The most important undergarments for my 1870’s dress were the corset and bustle. Those are the items which give shape and form the silhouette. But they’re not everything that would’ve been worn. For that, a chemise and drawers are also necessary. And a corset-cover and additional petticoat also wouldn’t hurt.

So when I wanted a quick and easy side project next to working on my 1870’s evening bodice, I made a chemise! I showed my corset over my Edwardian chemise, and that will not work under an evening bodice as the neckline is too high. For this chemise, I needed a low neckline. I also wanted something that would work not only for the 1870’s, but also the 1880’s. That meant a chemise with straps but no sleeves, as many 1880’s evening dresses were sleeveless. I settled on a free online 1889 historical pattern.
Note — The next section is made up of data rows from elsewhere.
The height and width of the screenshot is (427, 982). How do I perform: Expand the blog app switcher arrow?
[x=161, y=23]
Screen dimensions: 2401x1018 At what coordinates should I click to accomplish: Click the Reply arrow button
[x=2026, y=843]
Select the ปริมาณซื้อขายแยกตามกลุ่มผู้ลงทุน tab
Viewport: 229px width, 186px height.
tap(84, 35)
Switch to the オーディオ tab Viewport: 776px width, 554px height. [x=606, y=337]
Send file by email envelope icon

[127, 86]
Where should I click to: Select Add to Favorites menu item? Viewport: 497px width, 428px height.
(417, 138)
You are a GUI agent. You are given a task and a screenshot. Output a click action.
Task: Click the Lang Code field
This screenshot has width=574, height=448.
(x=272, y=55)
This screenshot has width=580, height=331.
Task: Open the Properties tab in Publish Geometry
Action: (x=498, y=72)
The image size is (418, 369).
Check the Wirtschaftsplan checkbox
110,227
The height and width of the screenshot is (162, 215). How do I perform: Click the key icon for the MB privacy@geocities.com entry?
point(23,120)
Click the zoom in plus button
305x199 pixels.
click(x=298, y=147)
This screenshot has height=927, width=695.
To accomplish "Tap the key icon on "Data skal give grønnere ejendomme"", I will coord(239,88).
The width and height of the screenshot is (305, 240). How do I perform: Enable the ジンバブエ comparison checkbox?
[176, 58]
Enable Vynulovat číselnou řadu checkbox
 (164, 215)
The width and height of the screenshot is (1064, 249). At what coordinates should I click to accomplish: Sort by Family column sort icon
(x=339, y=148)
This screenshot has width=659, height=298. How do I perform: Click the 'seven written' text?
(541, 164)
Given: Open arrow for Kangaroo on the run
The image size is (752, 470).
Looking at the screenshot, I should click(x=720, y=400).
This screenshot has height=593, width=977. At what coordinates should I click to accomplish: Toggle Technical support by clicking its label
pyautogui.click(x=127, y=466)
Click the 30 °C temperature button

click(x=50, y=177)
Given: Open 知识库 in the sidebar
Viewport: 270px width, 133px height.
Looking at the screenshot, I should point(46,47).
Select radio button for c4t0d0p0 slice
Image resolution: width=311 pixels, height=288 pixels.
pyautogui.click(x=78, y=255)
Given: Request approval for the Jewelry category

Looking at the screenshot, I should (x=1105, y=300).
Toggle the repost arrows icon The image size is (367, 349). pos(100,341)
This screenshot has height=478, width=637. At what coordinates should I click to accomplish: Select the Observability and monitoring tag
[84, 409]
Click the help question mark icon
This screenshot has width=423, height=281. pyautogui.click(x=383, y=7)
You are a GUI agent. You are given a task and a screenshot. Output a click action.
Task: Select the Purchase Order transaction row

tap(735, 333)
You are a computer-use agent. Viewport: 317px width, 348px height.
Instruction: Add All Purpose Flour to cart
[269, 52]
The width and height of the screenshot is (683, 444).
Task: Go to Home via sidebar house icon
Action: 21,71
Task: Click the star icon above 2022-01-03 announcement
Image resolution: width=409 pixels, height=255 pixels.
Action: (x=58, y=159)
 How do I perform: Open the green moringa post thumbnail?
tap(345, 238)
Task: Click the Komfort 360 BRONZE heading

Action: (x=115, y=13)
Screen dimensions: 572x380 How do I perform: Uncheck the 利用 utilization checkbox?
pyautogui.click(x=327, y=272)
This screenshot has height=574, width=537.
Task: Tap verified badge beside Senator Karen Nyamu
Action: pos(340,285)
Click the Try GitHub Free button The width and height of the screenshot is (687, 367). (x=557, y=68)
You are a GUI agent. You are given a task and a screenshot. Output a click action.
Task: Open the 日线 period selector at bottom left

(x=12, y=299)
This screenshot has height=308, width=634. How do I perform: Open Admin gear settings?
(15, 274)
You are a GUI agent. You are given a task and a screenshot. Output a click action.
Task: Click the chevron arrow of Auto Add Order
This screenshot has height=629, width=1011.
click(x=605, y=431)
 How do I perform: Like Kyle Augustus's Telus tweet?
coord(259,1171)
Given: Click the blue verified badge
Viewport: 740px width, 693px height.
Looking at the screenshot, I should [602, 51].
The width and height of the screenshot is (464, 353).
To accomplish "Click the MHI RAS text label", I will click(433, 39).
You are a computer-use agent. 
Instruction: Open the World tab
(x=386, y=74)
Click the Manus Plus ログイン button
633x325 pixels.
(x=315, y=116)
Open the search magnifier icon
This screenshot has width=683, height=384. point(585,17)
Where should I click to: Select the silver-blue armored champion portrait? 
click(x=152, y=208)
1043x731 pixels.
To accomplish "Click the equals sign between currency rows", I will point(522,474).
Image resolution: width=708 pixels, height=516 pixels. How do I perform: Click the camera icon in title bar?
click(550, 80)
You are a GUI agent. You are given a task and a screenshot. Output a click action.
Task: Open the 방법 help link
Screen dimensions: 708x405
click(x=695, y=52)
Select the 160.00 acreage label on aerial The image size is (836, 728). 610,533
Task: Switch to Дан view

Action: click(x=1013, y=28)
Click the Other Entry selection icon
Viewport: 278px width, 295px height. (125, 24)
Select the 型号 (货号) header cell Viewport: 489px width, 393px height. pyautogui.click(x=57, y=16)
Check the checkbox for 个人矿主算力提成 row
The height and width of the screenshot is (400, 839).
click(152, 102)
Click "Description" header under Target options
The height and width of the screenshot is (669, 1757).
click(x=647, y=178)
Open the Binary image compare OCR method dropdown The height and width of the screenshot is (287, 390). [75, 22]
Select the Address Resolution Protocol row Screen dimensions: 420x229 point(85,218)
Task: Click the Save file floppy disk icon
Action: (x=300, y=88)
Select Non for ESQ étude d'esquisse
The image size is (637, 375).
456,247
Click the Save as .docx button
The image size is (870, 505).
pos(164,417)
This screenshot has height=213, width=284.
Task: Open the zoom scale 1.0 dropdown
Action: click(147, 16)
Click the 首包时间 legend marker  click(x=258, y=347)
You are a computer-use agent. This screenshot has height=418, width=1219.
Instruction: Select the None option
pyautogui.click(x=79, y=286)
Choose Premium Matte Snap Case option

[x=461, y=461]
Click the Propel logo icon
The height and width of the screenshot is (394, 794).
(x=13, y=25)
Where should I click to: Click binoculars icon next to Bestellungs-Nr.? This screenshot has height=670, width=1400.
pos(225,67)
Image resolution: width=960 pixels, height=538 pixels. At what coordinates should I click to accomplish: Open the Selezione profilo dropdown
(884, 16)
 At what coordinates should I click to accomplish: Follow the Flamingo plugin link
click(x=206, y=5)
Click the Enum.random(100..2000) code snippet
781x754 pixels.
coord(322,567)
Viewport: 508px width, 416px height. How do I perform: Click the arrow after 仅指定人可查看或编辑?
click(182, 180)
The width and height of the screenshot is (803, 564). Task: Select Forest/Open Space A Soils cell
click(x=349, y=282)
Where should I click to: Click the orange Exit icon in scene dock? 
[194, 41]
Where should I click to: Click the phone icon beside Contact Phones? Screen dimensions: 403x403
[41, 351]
It’s a bit late, but chemises didn’t change too much, so I’m just assuming it’s plausible. (Also, this pattern is very simple, which was a big plus for an easy side project.)

As a chemise is a very good project to start with historical costuming, I figured a full write-up of how I made mine might be useful. A slight side-note, I don’t know if this method is 100% historically correct. It is pretty much the same as is advised in the TV Edwardian chemise pattern though. If you’re less interested in the process, scroll down to the bottom for the finished product.

The first thing I did was adapting the pattern. I only used the pattern for the general shape. Front and back are the same, so that’s already easy. I then pulled a simple shift-dress from my closet and used this to trace the dimensions. Where the strap would be, etc. I added width for the neckline as it would be gathered. From this pattern, I made a mock-up out of an old sheet. I pinned it together and gathered the top to check the fit. My mock-ups are generally ugly, but functional.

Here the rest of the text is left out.